--- Start PAGE EXCERPT ---

As a result of this situation, the parallelization of irregular algorithms typically requires much more work from the programmer. One of the best options to hide the complexity of the parallelization of irregular applications is the use of skeletons [9]. Built on parallel design patterns, skeletons provide a clean specification of the flow of execution, parallelism, synchronization and data communications of typical strategies for the parallel resolution of problems. Unfortunately, most skeleton libraries [2, 8, 10, 12, 13, 15, 33] focus on regular problems. Parallel libraries that can support specific kinds of irregular algorithms exist [1, 3], but there are only a few general-purpose developments based on broad abstractions.

This work presents a parallelization strategy for irregular algorithms based on a domain defined in terms of some property of the elements of the data structure. This domain is used both to partition the computation, by assigning the elements of different subdomains to different parallel tasks, and to avoid conflicts between these tasks, by checking whether the accessed elements are owned by the subdomain assigned to the task. Our proposal applies a novel recursive scheduling strategy that avoids locking the partitions generated, instead delaying work that might span partitions until later in the computation. Among other benefits, this approach promotes the locality in the parallel tasks, avoids the usage of locks, and thus the contention and busy waiting situations often related to them, and provides guarantees on the maximal number of abortions due to conflicts between parallel tasks during the execution of an irregular algorithm. An implementation as a C++ library is also described and evaluated.

The rest of this paper is structured as follows. Section 2 introduces the concepts behind our domain-based computing proposal, while in Sect. 3 our library is described. Section 4 describes the algorithms used in its programmability and performance evaluation, performed in Sect. 5. Section 6 deals with related work. Finally, Sect. 7 is devoted to conclusions and future work.

--- End PAGE EXCERPT ---

■ **WHAT TO DO**
1 > Write out the part of the excerpt on irregular algorithms starting with "As a result" and going on through "on broad abstractions.".
2 > In the excerpt on irregular algorithms, which section of the paper describes the library?

--- Start RECORDED DATA ---

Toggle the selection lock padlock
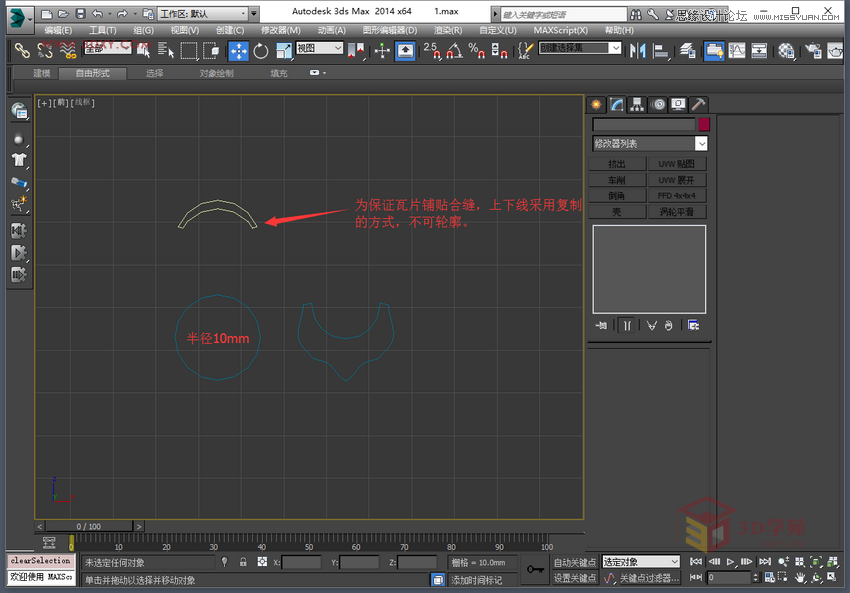The image size is (850, 593). pos(243,561)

--- End RECORDED DATA ---

■ **FINAL RESULTS**
1 >
As a result of this situation, the parallelization of irregular algorithms typically requires much more work from the programmer. One of the best options to hide the complexity of the parallelization of irregular applications is the use of skeletons [9]. Built on parallel design patterns, skeletons provide a clean specification of the flow of execution, parallelism, synchronization and data communications of typical strategies for the parallel resolution of problems. Unfortunately, most skeleton libraries [2, 8, 10, 12, 13, 15, 33] focus on regular problems. Parallel libraries that can support specific kinds of irregular algorithms exist [1, 3], but there are only a few general-purpose developments based on broad abstractions.

2 > Section 3